Work through the records below and copy every line that includes "computer".

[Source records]
%%
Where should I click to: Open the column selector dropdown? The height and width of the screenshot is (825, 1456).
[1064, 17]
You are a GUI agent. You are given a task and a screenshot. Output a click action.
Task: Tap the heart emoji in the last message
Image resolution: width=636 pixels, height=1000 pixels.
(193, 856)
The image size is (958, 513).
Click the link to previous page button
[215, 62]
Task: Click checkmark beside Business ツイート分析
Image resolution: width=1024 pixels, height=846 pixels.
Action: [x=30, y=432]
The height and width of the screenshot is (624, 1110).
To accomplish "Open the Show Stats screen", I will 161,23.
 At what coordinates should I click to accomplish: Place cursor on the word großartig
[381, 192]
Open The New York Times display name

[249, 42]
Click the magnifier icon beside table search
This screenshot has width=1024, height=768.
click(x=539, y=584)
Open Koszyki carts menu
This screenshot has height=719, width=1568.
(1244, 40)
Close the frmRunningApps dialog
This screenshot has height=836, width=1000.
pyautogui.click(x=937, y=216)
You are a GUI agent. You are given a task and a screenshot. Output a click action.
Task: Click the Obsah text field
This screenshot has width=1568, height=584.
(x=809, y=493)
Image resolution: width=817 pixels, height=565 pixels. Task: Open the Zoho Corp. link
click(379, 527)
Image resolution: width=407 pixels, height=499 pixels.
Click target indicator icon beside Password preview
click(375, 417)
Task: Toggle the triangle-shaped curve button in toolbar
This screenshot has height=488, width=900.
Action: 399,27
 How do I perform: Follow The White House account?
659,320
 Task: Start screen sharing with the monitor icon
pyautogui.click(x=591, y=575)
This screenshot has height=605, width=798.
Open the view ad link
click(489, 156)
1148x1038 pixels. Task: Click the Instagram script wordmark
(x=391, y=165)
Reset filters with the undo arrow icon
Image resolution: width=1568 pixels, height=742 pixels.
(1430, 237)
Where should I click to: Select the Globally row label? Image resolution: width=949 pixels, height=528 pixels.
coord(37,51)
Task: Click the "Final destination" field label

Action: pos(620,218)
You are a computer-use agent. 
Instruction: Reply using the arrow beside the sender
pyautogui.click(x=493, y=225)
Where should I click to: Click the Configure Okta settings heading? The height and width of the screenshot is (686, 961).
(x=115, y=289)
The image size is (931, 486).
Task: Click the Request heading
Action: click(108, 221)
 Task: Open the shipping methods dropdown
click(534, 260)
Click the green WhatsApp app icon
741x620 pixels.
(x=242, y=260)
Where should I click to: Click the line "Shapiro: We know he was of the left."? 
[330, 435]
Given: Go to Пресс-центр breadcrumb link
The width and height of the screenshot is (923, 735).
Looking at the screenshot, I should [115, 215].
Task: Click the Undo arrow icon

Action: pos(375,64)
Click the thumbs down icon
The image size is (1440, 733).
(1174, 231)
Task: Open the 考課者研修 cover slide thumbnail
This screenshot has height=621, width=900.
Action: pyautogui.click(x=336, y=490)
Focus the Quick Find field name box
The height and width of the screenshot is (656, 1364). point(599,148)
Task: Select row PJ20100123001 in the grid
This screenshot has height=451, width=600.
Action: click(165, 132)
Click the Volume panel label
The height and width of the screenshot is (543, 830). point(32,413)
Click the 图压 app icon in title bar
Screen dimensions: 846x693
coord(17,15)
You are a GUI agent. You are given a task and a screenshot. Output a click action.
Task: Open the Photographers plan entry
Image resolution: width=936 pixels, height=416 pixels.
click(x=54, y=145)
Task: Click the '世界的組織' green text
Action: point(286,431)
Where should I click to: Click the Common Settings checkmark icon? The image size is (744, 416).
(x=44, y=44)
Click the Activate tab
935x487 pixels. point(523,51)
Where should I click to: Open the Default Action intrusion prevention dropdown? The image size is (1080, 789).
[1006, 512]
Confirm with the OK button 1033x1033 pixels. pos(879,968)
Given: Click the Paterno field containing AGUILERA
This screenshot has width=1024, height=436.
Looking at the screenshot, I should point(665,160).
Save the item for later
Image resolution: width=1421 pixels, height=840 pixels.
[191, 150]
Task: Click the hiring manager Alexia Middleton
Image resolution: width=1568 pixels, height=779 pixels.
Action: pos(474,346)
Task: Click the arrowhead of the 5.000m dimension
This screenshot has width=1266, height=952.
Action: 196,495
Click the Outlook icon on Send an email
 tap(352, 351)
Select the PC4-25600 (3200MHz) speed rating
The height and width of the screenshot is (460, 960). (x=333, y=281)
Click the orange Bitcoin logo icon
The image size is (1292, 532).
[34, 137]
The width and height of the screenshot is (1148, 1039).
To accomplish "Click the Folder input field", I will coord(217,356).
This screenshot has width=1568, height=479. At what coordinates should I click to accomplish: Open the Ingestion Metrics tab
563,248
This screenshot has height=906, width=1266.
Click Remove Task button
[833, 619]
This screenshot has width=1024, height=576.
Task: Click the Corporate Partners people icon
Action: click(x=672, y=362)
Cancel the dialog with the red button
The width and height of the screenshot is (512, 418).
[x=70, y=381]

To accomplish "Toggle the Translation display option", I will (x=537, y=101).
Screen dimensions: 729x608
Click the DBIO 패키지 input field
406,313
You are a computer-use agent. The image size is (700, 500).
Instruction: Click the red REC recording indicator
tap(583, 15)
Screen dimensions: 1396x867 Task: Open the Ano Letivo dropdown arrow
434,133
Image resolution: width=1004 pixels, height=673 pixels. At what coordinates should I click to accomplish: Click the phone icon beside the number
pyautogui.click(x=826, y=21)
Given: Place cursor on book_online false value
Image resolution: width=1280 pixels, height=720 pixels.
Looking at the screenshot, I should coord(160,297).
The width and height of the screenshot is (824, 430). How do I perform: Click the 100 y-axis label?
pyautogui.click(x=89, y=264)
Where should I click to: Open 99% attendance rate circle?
%%
**OUTPUT FOR THIS EXERCISE**
You are a computer-use agent. 
You are a computer-use agent. The image size is (700, 500).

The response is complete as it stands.